Fabrizio Paterlini — Primi passi
31 декабря 2018 г. в 08:06
Примечания:
Длясебяшка соответствующего качества. Почему-то хочется оставить ее в уходящем году)
Есть что-то очень личное в том, что оружие пьет жизнь своего владельца.
Нет, конечно, Энсенрику не раз приходилось пить из, хм, других — рук, ног, животов, в общем, смотря что заденут. Зачарованное острие в такие моменты то нагревалось, то остывало, как будто внутри меча пульсировала крохотная звезда. Энсенрик силился сплюнуть, ощущая на языке вкус соленого (да, каждый раз, да, это вроде фантомных болей), а потом ухмылялся: удары, когда он… меч… питался, чаще всего становились последними в жизни какого-нибудь неудачника. Такова была новая сущность Энсенрика: вытягивать последние искры жизни одних, чтобы поддерживать биение сердца в других. К тому же, каждый такой неудачник позволял протянуть на день больше в странном мире дроу и прочих малоприятных созданий.
Но теперь подпитываться приходится не только из чужих рук.
Энсенрик часто вспоминает тот день, когда стало понятно: его вынужденное пристанище может забирать жизнь владельца в обмен на кое-какие поблажки в бою. Чуть больше верткости, чуть меньше усталости и как будто дополнительная пара глаз на затылке. Энсенрик ругает себя за честность: признаваться, что способен контролировать этот процесс, было не нужно. Сказал бы, что тоже перепугался, что повторять не хочет ни за какие коврижки — глядишь, не пришлось бы раз за разом смотреть, как магическое оружие гоняет туда-обратно саму суть теперешней своей владелицы.
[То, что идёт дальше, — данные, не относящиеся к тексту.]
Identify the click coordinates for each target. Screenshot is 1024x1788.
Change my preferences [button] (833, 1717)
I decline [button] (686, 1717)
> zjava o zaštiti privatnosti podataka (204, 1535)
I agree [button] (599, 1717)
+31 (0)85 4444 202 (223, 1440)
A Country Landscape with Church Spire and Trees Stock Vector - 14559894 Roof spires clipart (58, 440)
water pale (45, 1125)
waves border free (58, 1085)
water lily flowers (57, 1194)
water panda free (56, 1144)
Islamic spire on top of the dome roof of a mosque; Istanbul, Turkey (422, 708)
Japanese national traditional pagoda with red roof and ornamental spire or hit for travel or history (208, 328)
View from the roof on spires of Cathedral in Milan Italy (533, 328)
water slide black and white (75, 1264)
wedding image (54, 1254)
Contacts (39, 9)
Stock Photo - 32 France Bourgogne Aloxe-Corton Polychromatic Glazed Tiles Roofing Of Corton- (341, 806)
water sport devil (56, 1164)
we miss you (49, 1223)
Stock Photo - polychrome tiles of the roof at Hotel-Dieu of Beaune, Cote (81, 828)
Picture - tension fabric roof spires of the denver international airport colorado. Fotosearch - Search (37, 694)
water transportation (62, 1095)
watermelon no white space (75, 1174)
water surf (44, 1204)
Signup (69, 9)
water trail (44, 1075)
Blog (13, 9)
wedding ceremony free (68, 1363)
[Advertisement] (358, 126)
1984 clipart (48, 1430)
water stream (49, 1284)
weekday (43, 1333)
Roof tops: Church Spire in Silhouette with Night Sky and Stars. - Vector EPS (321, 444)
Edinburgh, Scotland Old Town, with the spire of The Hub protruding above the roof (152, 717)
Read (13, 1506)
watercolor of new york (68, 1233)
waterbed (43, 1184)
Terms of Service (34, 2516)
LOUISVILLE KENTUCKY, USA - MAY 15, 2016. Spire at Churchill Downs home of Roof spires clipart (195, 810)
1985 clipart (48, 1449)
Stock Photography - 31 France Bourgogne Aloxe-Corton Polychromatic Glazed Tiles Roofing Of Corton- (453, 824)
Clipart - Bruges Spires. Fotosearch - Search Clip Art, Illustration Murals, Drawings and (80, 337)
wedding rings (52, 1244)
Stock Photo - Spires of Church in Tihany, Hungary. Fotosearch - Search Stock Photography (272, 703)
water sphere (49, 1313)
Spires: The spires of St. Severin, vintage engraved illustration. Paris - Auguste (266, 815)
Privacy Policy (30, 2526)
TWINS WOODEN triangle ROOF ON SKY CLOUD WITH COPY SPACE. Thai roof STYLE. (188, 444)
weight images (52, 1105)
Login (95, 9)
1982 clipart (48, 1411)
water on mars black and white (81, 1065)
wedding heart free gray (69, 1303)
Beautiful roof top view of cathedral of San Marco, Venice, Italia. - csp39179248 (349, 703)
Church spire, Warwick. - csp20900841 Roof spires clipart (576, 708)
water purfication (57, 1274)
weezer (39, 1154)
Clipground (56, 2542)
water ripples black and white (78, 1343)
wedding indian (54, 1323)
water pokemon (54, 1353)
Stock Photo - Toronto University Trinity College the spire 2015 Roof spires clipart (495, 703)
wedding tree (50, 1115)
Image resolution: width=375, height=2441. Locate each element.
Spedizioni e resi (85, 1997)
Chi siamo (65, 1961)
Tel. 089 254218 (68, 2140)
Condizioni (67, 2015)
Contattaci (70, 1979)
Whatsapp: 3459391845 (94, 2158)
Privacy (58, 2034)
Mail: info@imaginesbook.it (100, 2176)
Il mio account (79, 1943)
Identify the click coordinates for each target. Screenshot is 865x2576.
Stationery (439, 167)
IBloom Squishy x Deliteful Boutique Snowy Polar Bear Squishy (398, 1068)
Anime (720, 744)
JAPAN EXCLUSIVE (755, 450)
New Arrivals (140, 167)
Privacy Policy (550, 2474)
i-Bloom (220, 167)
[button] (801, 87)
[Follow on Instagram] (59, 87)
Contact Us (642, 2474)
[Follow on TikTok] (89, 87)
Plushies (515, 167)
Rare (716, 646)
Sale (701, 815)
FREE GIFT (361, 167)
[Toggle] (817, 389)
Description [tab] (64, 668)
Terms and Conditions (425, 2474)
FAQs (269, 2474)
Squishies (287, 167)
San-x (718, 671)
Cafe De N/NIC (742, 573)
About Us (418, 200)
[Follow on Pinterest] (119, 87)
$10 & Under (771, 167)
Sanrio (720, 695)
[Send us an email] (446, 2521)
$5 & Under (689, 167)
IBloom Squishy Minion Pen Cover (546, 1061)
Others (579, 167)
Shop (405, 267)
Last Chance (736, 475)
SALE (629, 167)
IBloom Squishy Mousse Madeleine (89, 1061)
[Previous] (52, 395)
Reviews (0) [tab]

Да, бескровно и почти что без боли, но меч никогда не отдает столько, сколько берет. Часть энергии, жизни, тепла стертых в мозоли рук всегда оседает… где-то еще.
Свои соображения на этот счет Энсенрик никогда не озвучивает, старательно избегая мыслей о том, как четко и ясно стало в последнее время в его голове. Хорошо, что к помощи меча с такой стороны приходится прибегать нечасто, а сам он не рвется выкачивать чьи-то силы. Только когда на горизонте появляется что-то по-настоящему нехорошее, только когда медлить больше нельзя — сначала спрашивает разрешения и только потом берет. По чуть-чуть, осторожно; но руки владелицы все равно холодеют, рукоять меча набирает тепло, а Энсенрика сковывает острое, невнятное чувство вины. Благо, всего на миг, уступая место такой жажде жизни, которую ему, пожалуй, не приходилось испытывать и до своей преждевременной и немного комичной кончины.
Живой становится уже не настолько живым, мертвый — не таким мертвым, и вместе они готовы прорубать себе путь сквозь ощерившийся сотней различных клыков Андердарк.
И Андердарк отступает, сдается. Пока что.
Энсенрик, вздрагивая, думает, что от всего этого веет чем-то противоестественным и даже немного постыдным. А еще, чем дальше в тоннели забредает маленький гордый отряд, тем ему интереснее: что будет, если однажды взять слишком много? И где предел, заходить за который нельзя?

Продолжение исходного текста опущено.